## Passage provided
=== Begin Enclosure ===
Thursday, May 24, 2018

Frozen Garlic and Donovan Smith on Local elections, K-town and Taipei

George and Mary's. It's for sale!

Long post ahead, so let's get Kaohsiung out of the way. Frozen Garlic has a superb post on it.
I don’t know if Han’s message will work. I suspect it will not. If it doesn’t, he doesn’t have the deep organizational networks to overcome the lack of a compelling message. It’s entirely possible that more conventional KMT city council candidates will panic and encourage a more standard politician to run an independent mayoral campaign, worrying that their voters will not want to turn out to vote for a mayoral candidate like Han. However, if Han somehow manages to break into the low 40s, KMT presidential and legislative candidates (in green districts) in 2020 might decide to copy his populist approach. It’s worth keeping an eye on.
It's a really thought provoking post. My own view is that Han's populist approach won't work very well because Taiwanese are not as dumb as Americans. I think he will appeal to disaffected over-50 types, and that's all. The young know perfectly well that the political economy of Taiwan is responsible for their problems, and their problems are structural. Han's alleged underworld connections mark him as an old school politician younger voters won't like....
=== End Enclosure ===
## Source material
=== Begin Enclosure ===
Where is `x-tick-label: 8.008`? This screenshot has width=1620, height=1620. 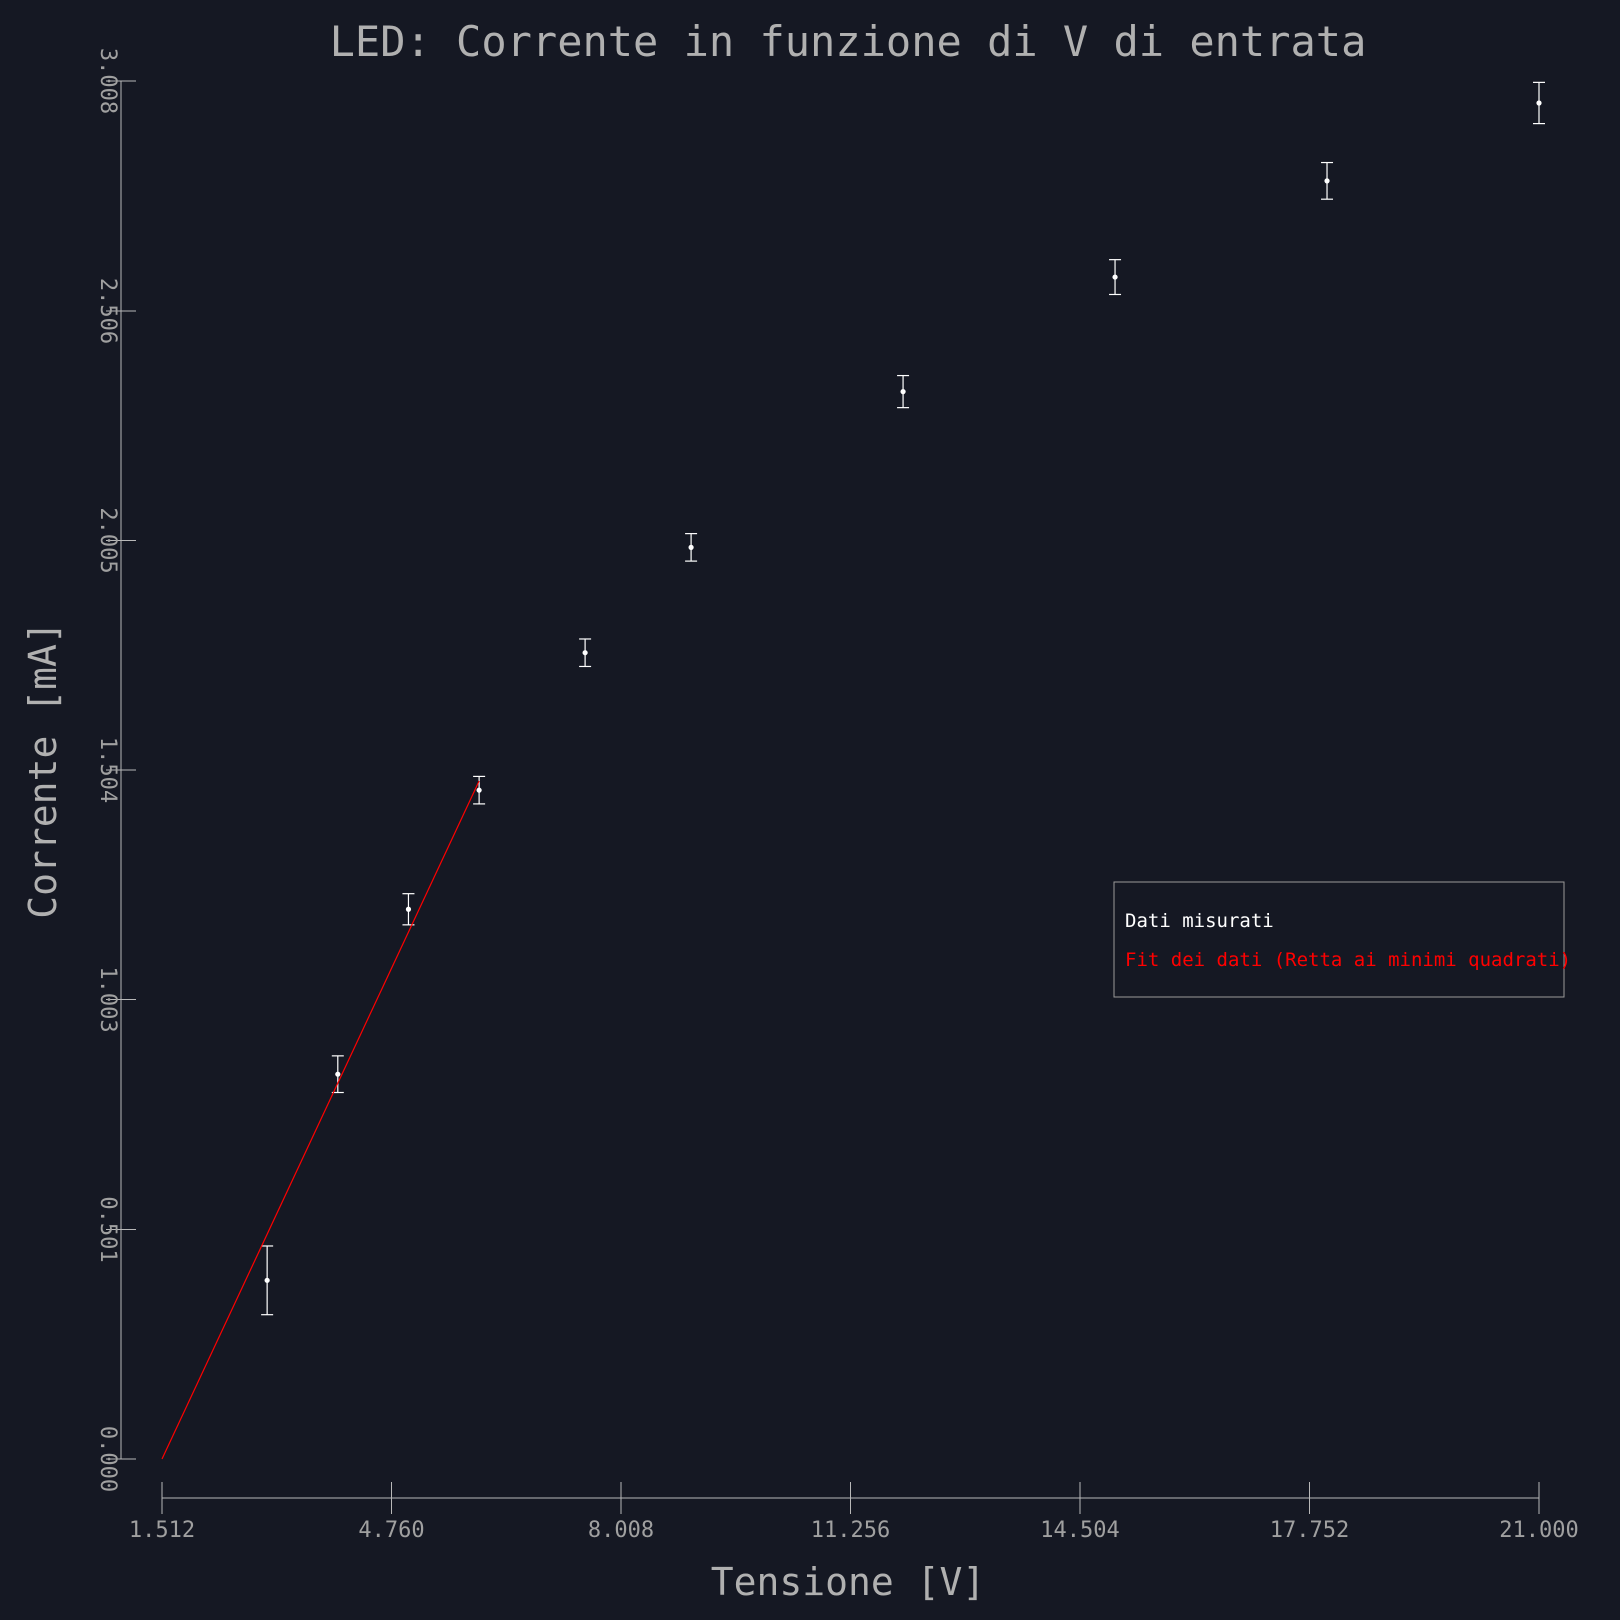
=== End Enclosure ===
## Tasks to perform
1. In the blog post on Taiwan's local elections, why might conventional KMT city council candidates push a more standard politician to run an independent mayoral campaign? Answer in one to three sentences.
2. Carry on the blog post on Taiwan's local elections from the point where it stops.

## Answers
1. They might worry that their own voters won't turn out to vote for a mayoral candidate like Han. They might panic if Han's message fails, because he lacks the deep organizational networks to make up for a weak message.

2.
On to Taipei after the READ MORE break.

Great conversations on Ko and Taipei taking place on Facebook. Last week I posted on the Taipei race after the DPP announced it would run a candidate in the race. Heavyweight former Kaohsiung Mayor Chen Chu ruled out a run in Taipei, and the Party this week said it would run either Pasuya Yao or Annette Lu for Taipei mayor. Either is fine with The View from Taiwan, which can look forward to months of blog fodder from all the inanities they will utter. But as a resident of the island and supporter of democracy and independence, it's going to be six months of face palming.

Nathan Batto wrote on the race last week, which inspired my man Donovan to write a Facebook note about the Taipei race: Frozen Garlic Drove Me Nuts Thinking About Ko P. All of it below...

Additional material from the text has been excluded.